▶ [TASK ITEM] Across the records, count every line that includes "agent" and give the number by itself.

▶ [INFORMATION GIVEN]
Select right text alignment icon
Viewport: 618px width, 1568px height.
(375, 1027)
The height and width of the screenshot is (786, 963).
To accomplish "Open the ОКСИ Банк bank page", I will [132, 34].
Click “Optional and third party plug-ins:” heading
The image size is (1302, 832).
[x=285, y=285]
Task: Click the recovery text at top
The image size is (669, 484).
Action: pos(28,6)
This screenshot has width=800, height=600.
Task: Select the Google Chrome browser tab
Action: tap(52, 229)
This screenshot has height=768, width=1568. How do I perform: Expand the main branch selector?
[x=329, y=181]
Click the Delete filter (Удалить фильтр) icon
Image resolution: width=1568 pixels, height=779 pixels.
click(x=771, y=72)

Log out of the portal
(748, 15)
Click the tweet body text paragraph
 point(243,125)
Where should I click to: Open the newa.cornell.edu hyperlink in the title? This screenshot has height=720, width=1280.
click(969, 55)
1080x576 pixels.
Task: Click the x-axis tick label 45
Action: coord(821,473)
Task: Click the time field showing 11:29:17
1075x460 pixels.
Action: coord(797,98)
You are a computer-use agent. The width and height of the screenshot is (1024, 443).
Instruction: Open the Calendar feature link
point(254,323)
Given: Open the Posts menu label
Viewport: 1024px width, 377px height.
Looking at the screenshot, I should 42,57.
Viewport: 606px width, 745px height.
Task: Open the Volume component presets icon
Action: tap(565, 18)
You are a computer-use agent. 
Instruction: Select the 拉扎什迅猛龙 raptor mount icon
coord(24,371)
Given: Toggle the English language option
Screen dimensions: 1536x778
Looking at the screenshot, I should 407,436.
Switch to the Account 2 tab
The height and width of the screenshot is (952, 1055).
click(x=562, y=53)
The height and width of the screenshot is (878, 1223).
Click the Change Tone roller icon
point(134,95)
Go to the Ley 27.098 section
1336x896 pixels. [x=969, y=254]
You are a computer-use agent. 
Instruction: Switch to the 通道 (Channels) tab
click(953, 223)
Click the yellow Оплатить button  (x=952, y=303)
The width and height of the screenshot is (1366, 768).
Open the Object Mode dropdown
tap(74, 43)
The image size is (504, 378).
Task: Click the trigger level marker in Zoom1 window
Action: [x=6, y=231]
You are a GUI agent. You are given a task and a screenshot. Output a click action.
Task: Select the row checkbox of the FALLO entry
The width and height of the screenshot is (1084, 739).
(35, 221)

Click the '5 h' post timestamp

▶ [SOLUTION TO THIS EXERCISE] 4